Top of INFORMATION

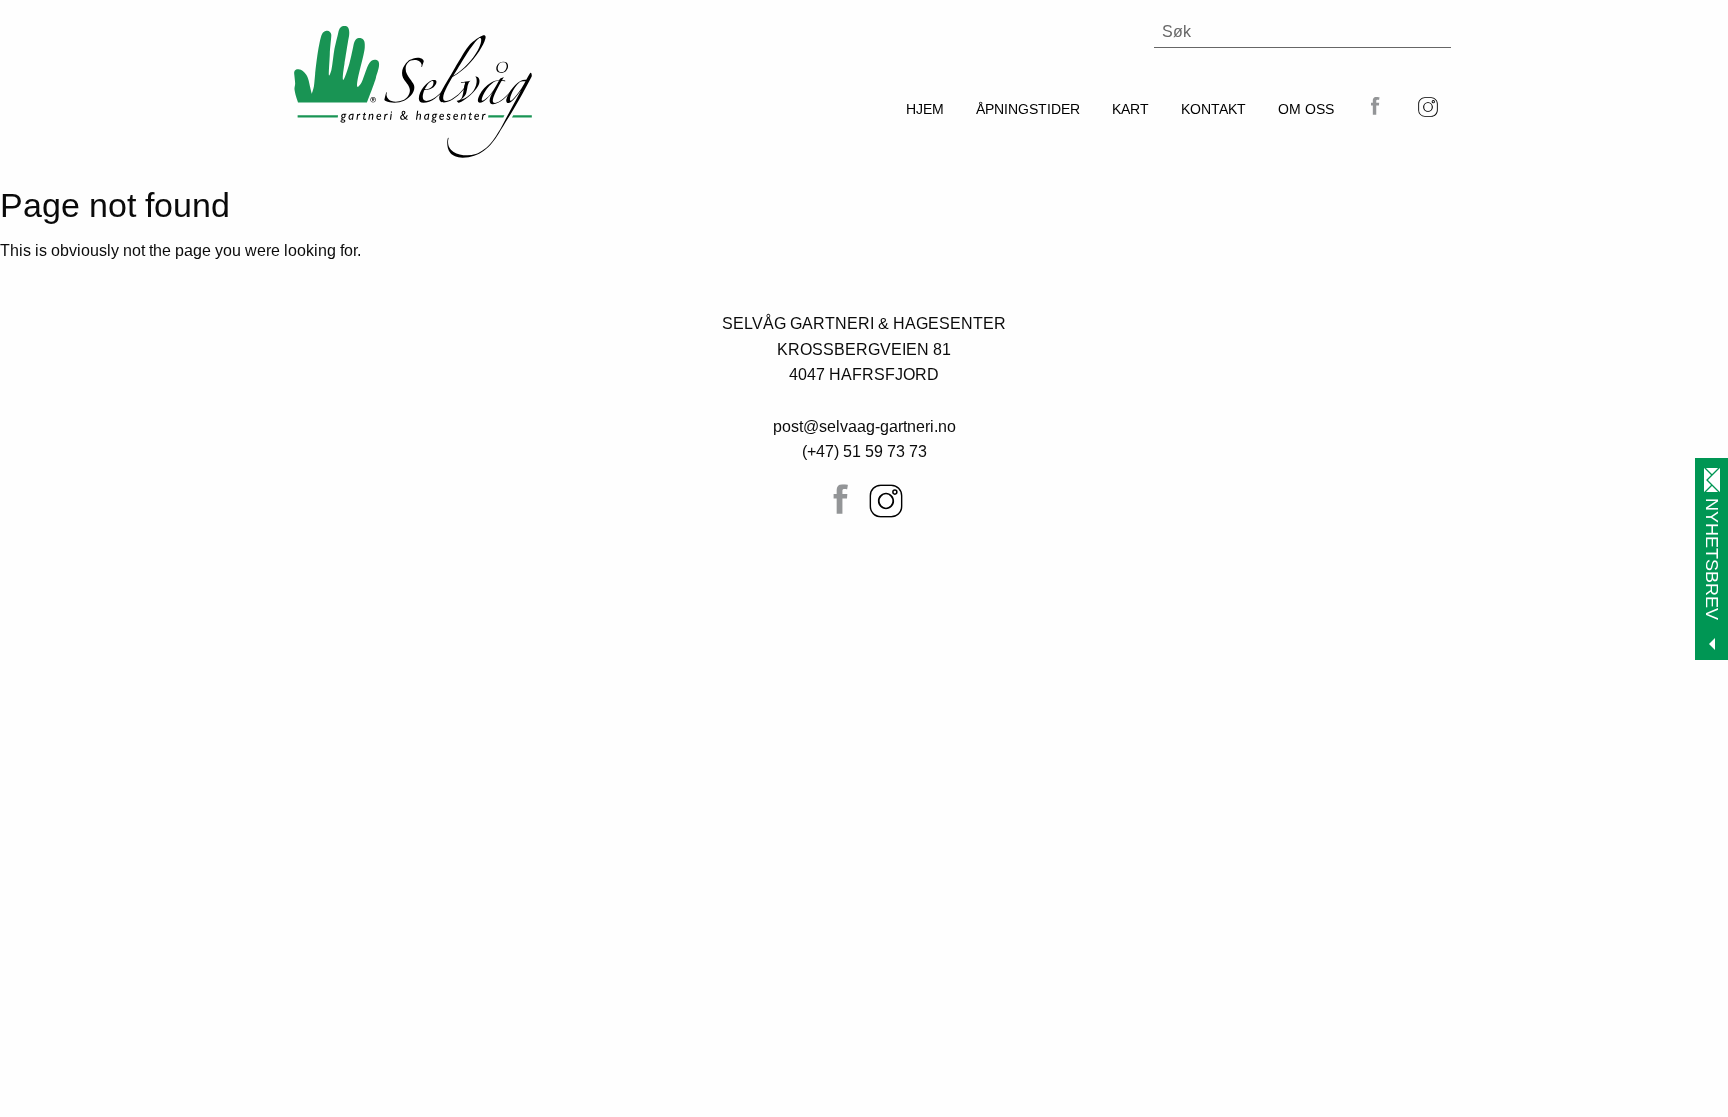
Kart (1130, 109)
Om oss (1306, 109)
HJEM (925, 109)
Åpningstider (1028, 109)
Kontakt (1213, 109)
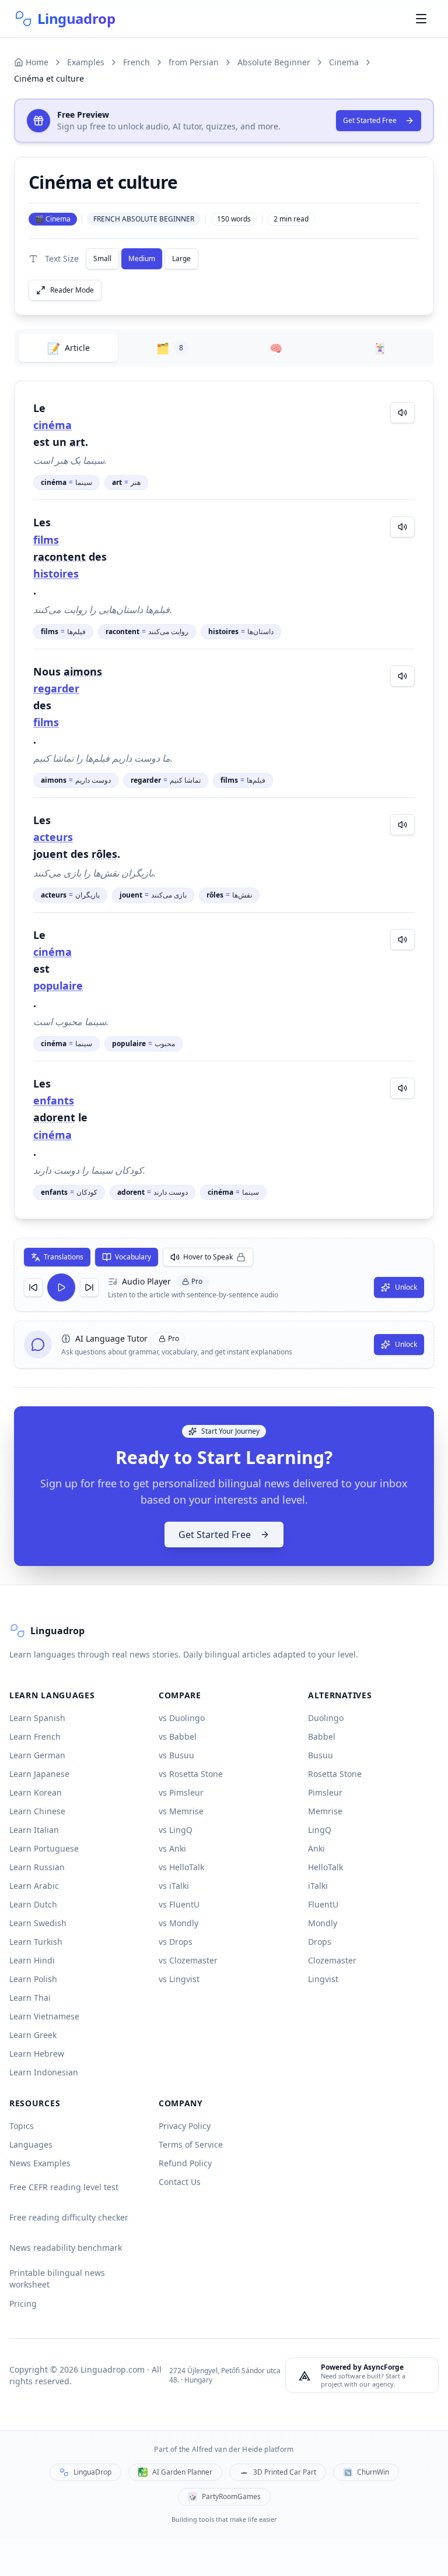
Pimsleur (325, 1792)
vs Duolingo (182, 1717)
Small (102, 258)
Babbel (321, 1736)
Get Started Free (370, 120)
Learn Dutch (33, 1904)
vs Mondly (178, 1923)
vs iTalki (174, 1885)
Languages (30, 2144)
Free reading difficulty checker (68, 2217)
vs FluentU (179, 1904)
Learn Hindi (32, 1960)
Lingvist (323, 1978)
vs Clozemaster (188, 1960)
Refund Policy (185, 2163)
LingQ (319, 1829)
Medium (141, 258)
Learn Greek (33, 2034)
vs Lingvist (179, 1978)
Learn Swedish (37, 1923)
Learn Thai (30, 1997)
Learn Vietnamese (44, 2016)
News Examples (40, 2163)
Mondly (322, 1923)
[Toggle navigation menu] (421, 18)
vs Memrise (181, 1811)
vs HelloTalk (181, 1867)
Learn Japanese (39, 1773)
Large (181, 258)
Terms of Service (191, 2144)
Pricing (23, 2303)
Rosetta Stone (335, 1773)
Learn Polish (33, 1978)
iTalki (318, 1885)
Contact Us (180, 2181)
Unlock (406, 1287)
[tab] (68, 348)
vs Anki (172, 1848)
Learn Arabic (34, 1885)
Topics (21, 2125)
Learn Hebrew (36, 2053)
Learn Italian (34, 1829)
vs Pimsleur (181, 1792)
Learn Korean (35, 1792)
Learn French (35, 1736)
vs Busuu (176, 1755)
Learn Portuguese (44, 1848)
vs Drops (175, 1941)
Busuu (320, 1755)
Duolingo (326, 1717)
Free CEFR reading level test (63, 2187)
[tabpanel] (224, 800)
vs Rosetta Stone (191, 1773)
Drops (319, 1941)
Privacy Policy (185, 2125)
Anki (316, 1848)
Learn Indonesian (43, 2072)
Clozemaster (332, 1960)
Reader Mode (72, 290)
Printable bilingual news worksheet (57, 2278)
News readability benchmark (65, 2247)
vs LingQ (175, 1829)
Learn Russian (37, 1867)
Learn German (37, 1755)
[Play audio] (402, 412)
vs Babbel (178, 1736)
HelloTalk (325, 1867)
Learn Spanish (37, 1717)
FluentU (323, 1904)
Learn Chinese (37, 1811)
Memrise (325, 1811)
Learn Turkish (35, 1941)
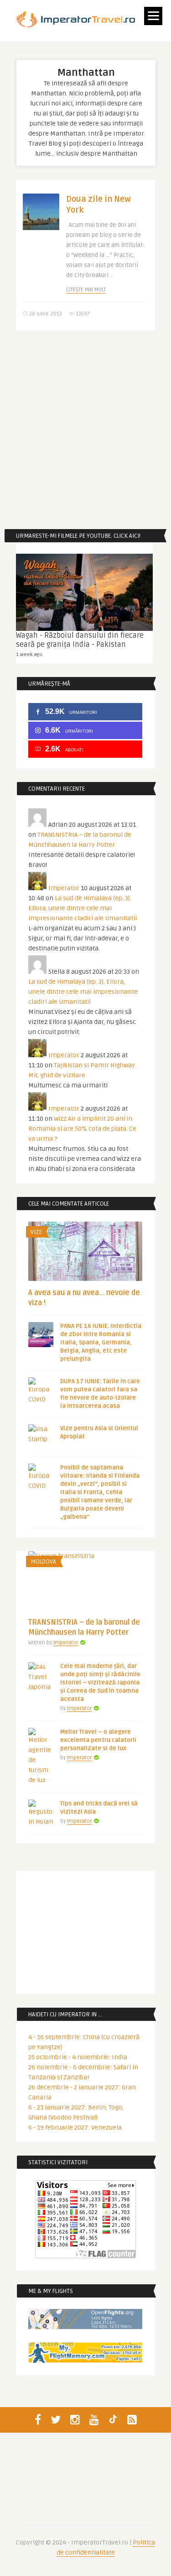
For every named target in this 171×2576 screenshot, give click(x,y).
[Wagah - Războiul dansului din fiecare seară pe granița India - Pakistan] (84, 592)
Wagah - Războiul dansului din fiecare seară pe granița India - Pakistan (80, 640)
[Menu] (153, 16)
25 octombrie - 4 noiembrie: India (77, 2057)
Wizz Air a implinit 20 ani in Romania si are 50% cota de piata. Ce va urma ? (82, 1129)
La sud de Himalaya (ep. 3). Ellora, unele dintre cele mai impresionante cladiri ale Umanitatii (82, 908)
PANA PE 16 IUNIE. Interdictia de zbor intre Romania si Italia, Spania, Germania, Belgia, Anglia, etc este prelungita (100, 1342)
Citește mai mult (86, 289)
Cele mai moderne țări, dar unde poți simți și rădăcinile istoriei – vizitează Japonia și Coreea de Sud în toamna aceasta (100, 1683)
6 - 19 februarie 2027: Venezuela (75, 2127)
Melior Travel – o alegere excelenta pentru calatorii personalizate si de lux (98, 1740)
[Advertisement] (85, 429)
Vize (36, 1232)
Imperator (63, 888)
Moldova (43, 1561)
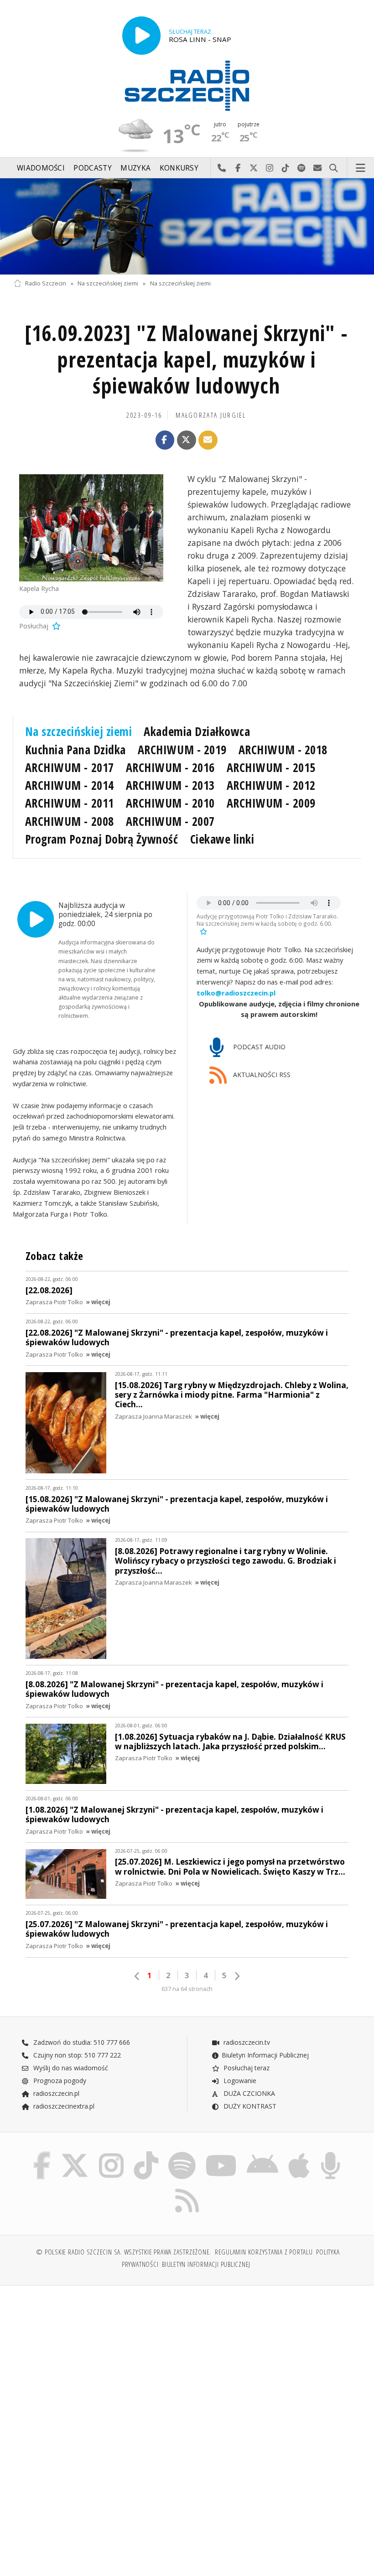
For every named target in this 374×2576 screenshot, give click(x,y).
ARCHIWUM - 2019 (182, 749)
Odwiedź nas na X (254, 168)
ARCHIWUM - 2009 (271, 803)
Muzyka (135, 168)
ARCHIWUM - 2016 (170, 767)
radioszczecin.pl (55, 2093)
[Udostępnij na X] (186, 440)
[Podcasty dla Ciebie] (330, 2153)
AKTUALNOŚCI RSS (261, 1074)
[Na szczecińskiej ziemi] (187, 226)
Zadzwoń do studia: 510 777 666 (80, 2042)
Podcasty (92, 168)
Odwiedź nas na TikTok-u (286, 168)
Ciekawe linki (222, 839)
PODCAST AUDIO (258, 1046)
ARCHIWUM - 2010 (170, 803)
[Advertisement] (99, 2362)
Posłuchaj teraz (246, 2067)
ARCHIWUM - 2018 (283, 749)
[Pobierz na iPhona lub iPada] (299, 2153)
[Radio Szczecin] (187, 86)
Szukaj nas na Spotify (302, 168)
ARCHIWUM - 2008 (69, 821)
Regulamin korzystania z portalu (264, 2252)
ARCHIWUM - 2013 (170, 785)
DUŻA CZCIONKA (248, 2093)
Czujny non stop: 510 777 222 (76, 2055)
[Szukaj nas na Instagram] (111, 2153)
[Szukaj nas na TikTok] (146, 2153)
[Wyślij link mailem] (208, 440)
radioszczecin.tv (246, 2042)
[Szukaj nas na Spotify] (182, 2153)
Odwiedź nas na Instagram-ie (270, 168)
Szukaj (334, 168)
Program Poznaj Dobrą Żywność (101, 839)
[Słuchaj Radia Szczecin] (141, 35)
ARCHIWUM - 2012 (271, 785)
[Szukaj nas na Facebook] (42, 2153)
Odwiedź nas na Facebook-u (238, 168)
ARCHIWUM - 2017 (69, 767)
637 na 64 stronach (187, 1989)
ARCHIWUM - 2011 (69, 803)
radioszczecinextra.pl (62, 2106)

Bottom of INFORMATION

▶ [ACTIVITY]
Above are the records; from them, give again exactly the lines from the one containing "Learn Arabic (34, 1885)" to the one containing "Reader Mode (72, 290)", both lines included, and nothing more.

▶ [EXERCISE OUTPUT]
Learn Arabic (34, 1885)
Topics (21, 2125)
Learn Hebrew (36, 2053)
Learn Italian (34, 1829)
vs Pimsleur (181, 1792)
Learn Korean (35, 1792)
Learn French (35, 1736)
vs Busuu (176, 1755)
Learn Portuguese (44, 1848)
vs Drops (175, 1941)
Busuu (320, 1755)
Duolingo (326, 1717)
Free CEFR reading level test (63, 2187)
[tabpanel] (224, 800)
vs Rosetta Stone (191, 1773)
Drops (319, 1941)
Privacy Policy (185, 2125)
Anki (316, 1848)
Learn Indonesian (43, 2072)
Clozemaster (332, 1960)
Reader Mode (72, 290)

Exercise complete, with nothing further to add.